Review of  NELSON ROCKEFELLER and Evangelism in the Age of Oil "Thy Will Be Done", The Conquest of the Amazon: by Gerard Colby with Charlotte Dennett Harper Collins

by Carmelo Ruiz

Carmelo Ruiz is a Puerto Rican journalist and research associate at the institute for Social Ecology, email ise@ igc.apc.org at Goddard College, Vermont. Connect: ernail: carrneloruiz@hotmailcom

In 1976, reporters Gerard Colby and Charlotte Dennett traveled to Brazil as part of a journalistic team to write stories about the work of Christian missionaries in the Amazon basin. High on Colby and Dennett's list of priorities was to learn about a mysterious missionary organization called the Summer Institute of Linguistics (SIL). This outfit, also known as the Wycliffe Bible Translators, had gotten kudos from both conservatives and liberals for translating the Bible into hundreds of indigenous languages in Central and South America and helping native peoples cope with the intrusion of Western civilization into their lives.

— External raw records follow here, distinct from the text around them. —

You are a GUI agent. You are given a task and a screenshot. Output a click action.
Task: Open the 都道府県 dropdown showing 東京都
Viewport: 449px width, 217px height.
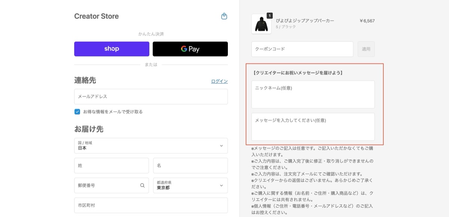pos(190,185)
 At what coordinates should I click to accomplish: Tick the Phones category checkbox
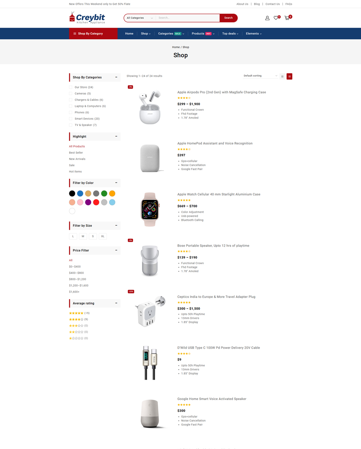[71, 112]
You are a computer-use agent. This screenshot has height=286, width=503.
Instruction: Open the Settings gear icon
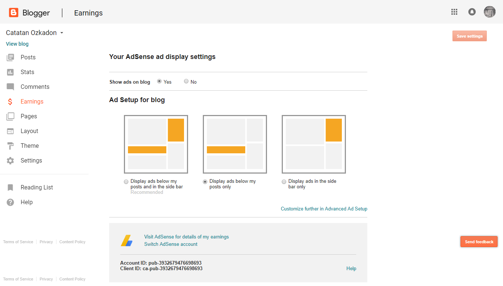point(10,160)
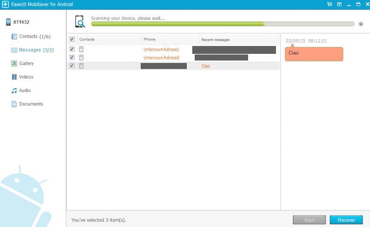The image size is (370, 227).
Task: Open the Contacts (1/6) category
Action: pos(31,36)
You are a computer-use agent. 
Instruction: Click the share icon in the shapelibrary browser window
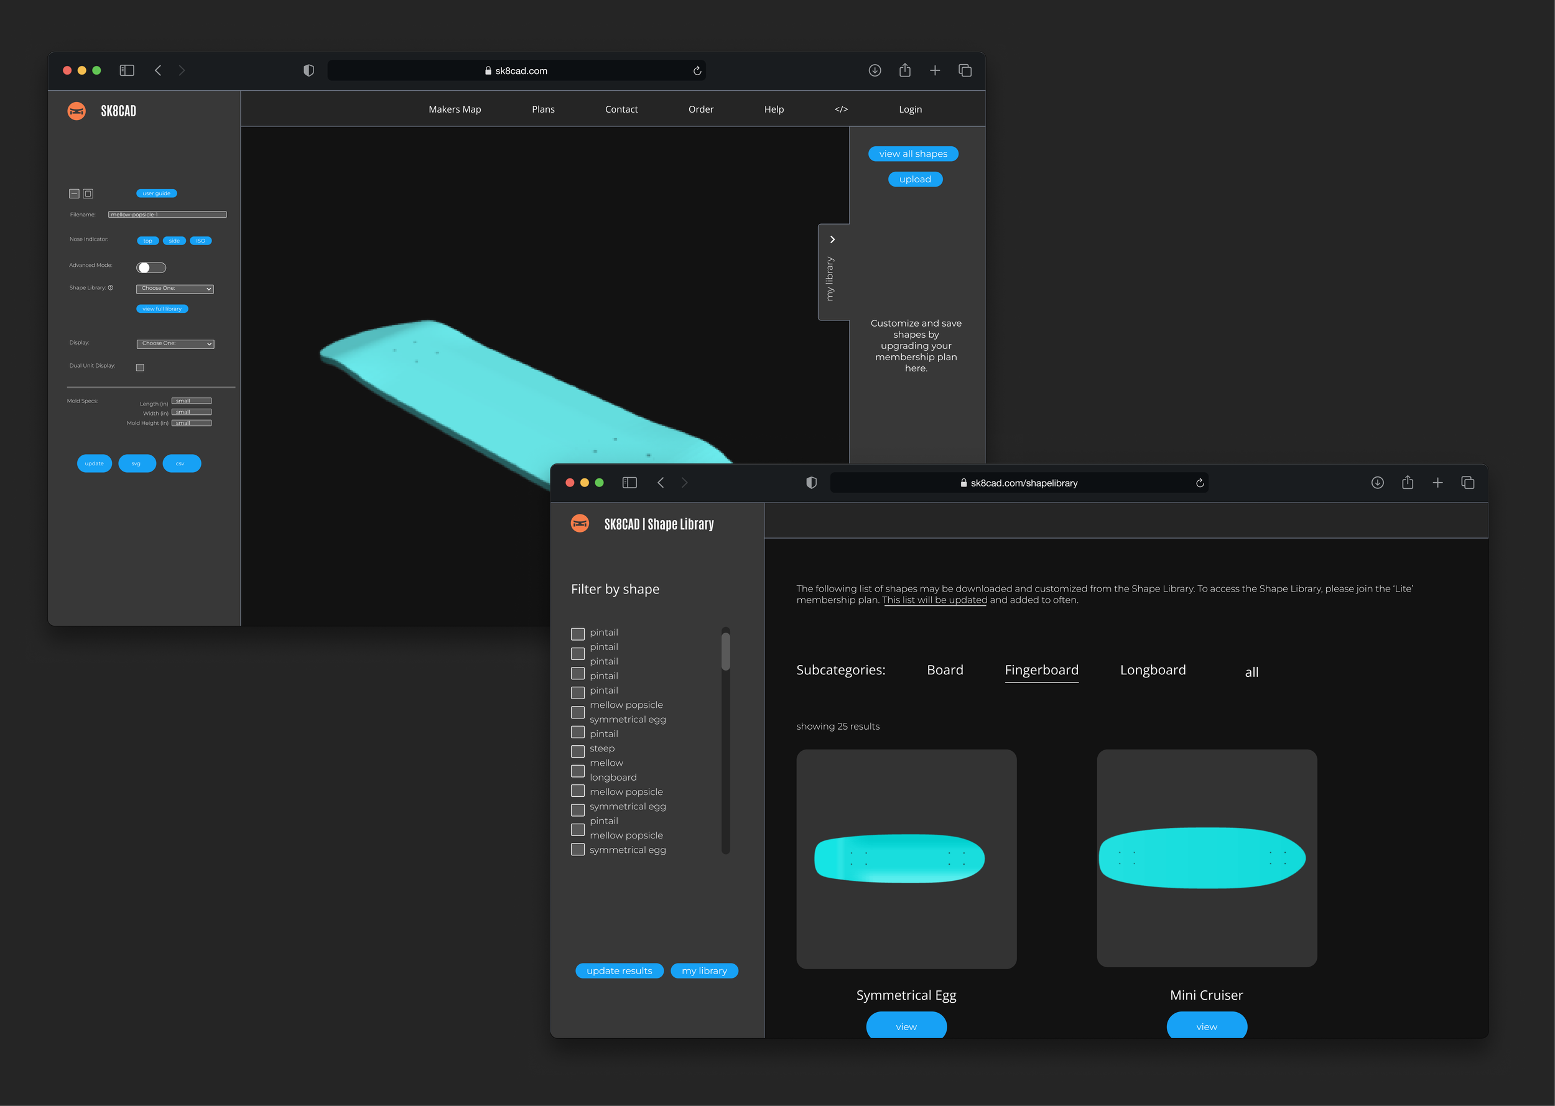pyautogui.click(x=1407, y=483)
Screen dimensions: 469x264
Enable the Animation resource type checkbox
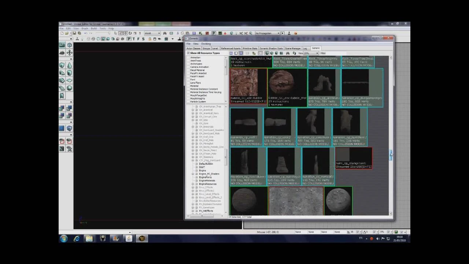[188, 58]
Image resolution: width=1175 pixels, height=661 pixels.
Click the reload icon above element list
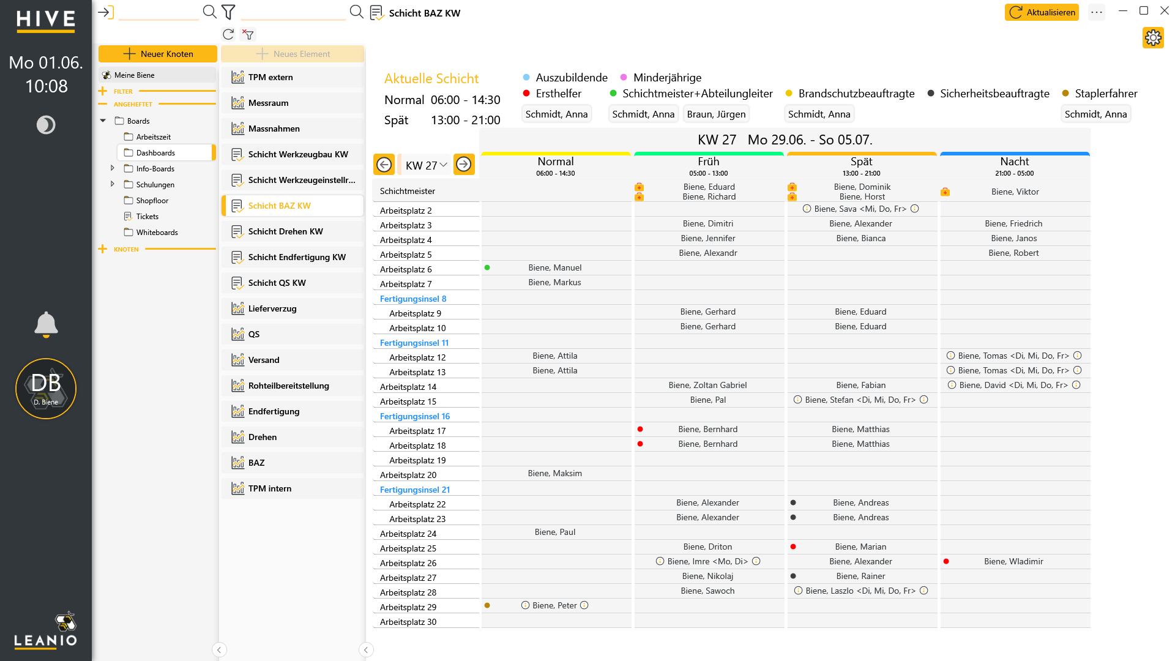point(228,34)
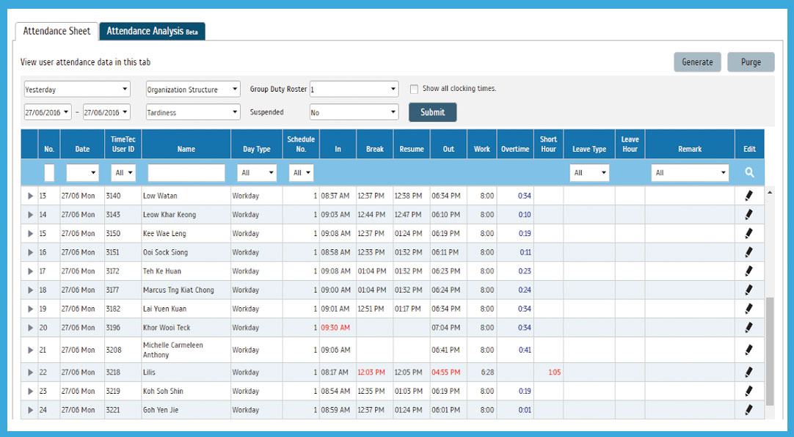Edit Marcus Tng Kiat Chong's record
This screenshot has height=437, width=794.
(x=749, y=290)
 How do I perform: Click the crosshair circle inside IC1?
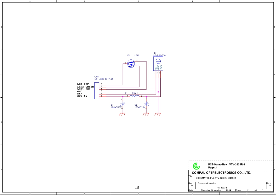point(158,61)
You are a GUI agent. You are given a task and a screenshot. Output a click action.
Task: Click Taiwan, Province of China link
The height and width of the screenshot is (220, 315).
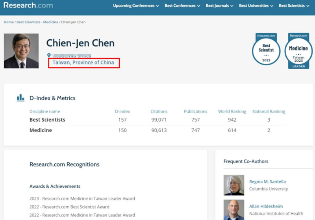click(83, 63)
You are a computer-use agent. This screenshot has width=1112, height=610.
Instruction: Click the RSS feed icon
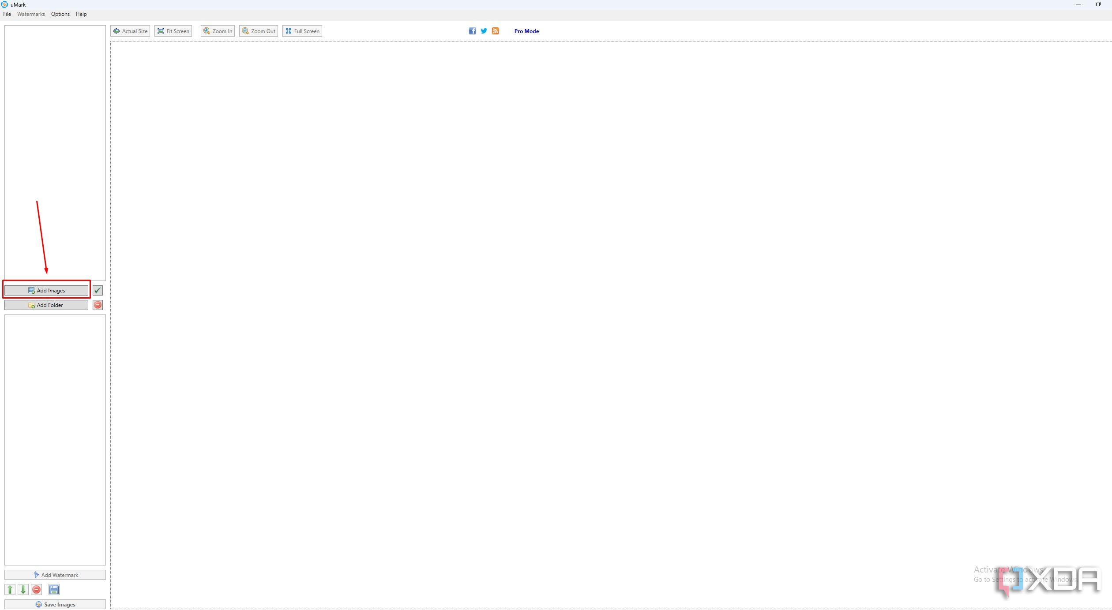495,31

However, Colby and Dennett had heard of a darker side to SIL. Numerous critics had alleged that SIL was the vanguard of the destruction of both the rainforests and their native inhabitants. They had heard from Latin American acquaintances that SIL was, in military fashion, a scouting party that surveyed the Amazonian hinterlands for potential sources of opposition to natural resource exploitation (read cattle ranching, clearcutting and strip mining) among native peoples and that it employed a virulent brand of Christian fundamentalism that relied on linguistics to undermine the social cohesion of aboriginal communities and accelerate their assimilation into Western culture. In addition to all this, numerous articles in the Latin American press accused 511. of being funded by the American intelligence community.

That last charge sounded particularly believable, since the authors' trip took place in the wake of recent revelations by the Church Committee of the US Senate, which investigated the activities of US intelligence agencies. It bears mentioning that Colby was by then no stranger to corporate and political intrigue. In 19 74, writing as Gerard Colby Zilg, he published Dupont: Behind the Nylon Curtain, a 600+ page tome that narrated the Dupont family's corrupt history, from its profiteering on gunpowder sales to its manufacture of ozone-depleting gases. However, don't expect to see it in bookstores. When a Dupont PR representative said the book was scurrilous and actionable, publisher Prentice Hall was intimidated into letting Dupont go out of print. (In 1984, an expanded and updated 900 page-long edition of the book was published, which included, among other things, the Dupont's little-known connection to the Nicaraguan contras. Unfortunately, it met the same fate as the previous edition.)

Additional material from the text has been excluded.